Dr Ogdie: As you might expect, in general, patients who were in minimal disease activity had significantly less body surface area of psoriasis. They had much better function scales. They had less tender and swollen joints. They had much lower pain. Much better global assessment of their overall disease and lower enthesitis.
In addition, they also had much better work ability, so less work impairment. They had less morning stiffness and less fatigue. Overall, they were much better. In addition, they had people who achieved minimal disease activity had an 18% drop in overall work impairment relative to 4.5% drop compared to nonachievers.
That's pretty significant in terms of the amount of potential lost wages, which is estimated to be around $11,000 for an individual over a year. Pretty significant.
RALN: Very significant. Their quality of life, in general, aside from work impairment must be significantly higher?
Dr Ogdie: Exactly. If you can get someone feeling better, having less tender and swollen joints, less pain, obviously, they are going to be more productive and have just generally more quality of life.
RALN: Was there any significant difference in the numbers of patients treated with biologics versus those treated with targeted synthetic DMARDs who achieved MDA or between biologic-naive and biologic-exposed patients?

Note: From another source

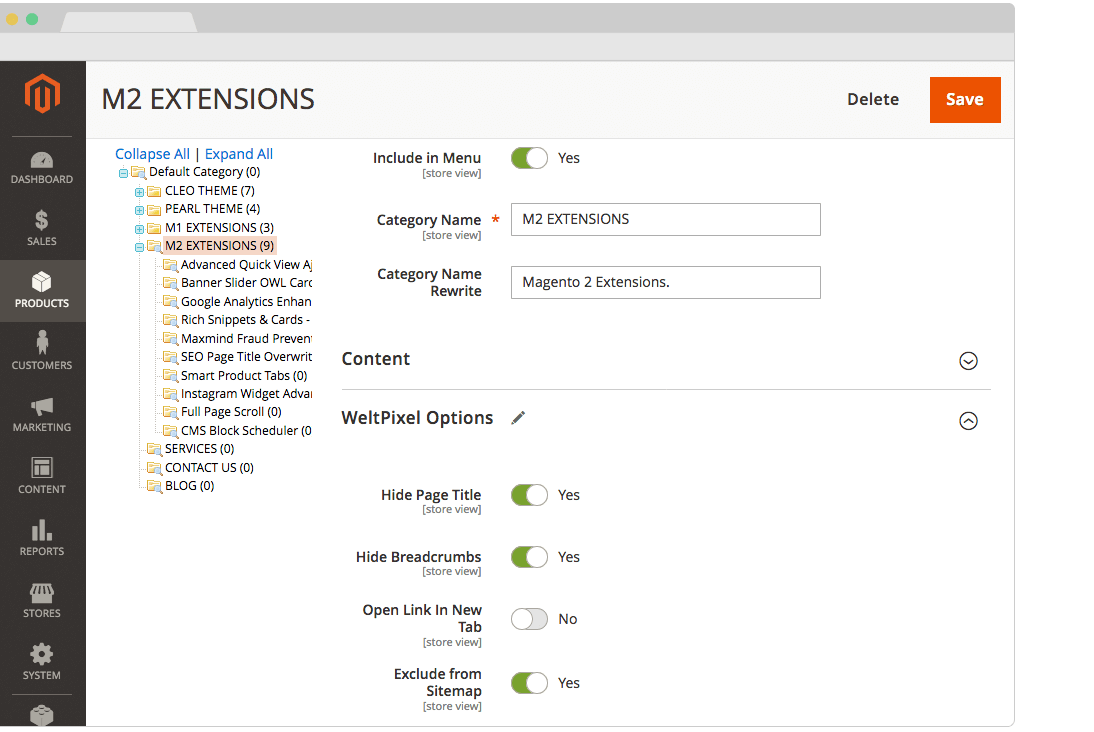Screen dimensions: 1094x732
Task: Open the Stores storefront icon
Action: (42, 592)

Dr Ogdie: In this particular abstract, we didn't look at people who were on a biologic and those who were on tsDMARDs, but we were mostly focused on how much they were switching medication. In some senses, it makes sense if you're not in minimal disease activity, you were more likely to switch to a different medicine.

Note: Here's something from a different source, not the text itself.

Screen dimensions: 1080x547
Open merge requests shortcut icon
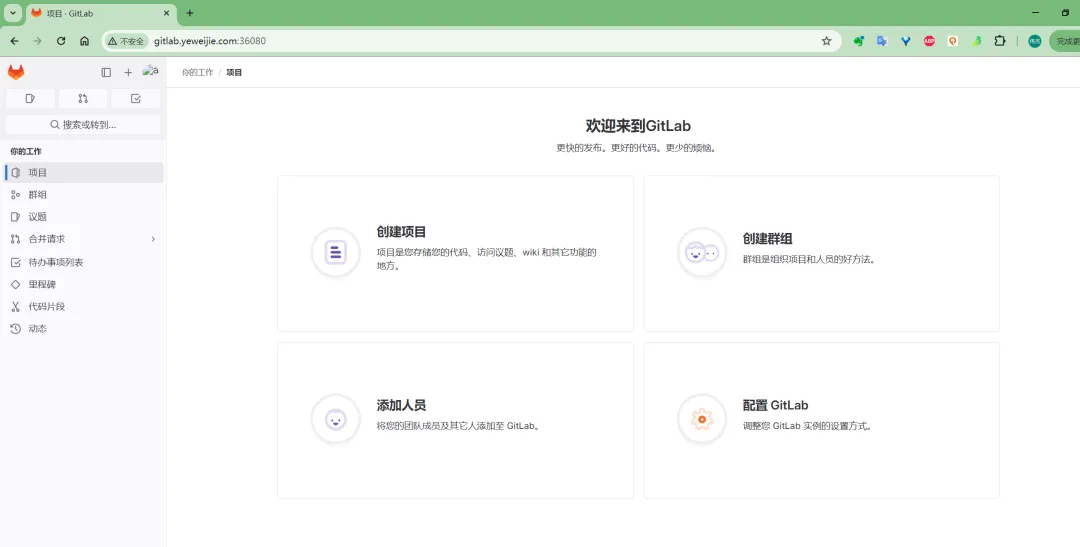(83, 98)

Overall, we didn't focus too much on the differences of the proportions of patients achieving MDA, although there were slight differences when you looked at them side by side because this was mostly descriptive in that light. We're not directly comparing them.

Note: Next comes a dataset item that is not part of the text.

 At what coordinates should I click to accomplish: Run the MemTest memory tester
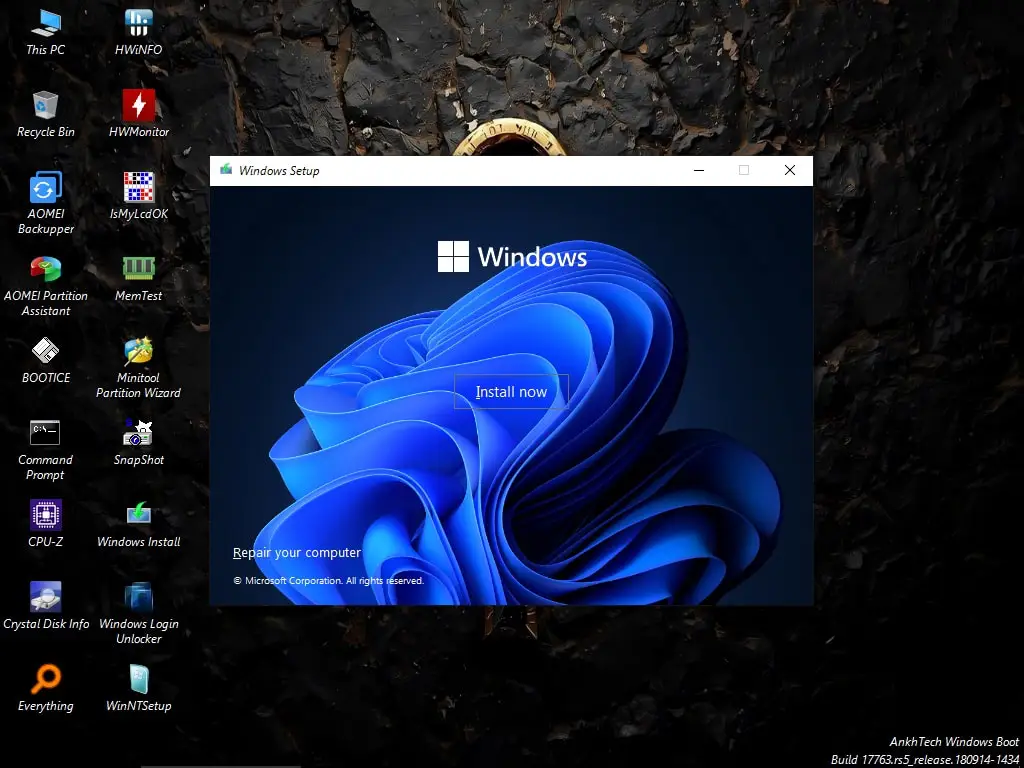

RALN: I see. Ultimately, did you find an association between MDA and clinically meaningful improvement among the research participants?
Dr Ogdie: We did. One take‑home message from this particular abstract is that treat‑to‑target is meaningful. If you can get someone into minimal disease activity, it has meaningful impacts on their life.
Yet one more reason to be monitoring these aspects of their disease and tweaking the interventions to get to a point where we can get them into that low state of disease activity.
RALN: That answers my last question, which is what are the implications of this research on clinical practice?
Dr Ogdie: The implication is to use these treat‑to‑target measures. One of the things that people often in practice say is, "I don't have enough time to do this. There's too many other things that we need to do."
I agree with you. There's too many things that we have to do in these short visits, but at the same point, if we want to do something meaningful and impactful, following these measures can help with making those tweaks. This is a high yield thing to be doing in clinical practice.
RALN: It's worth your time?
Dr Ogdie: I agree. I think so.
RALN: Thanks very much. This was very interesting, and it was nice to see you again.
Dr Ogdie: Thanks so much. Nice to see you. Have a good rest of the day.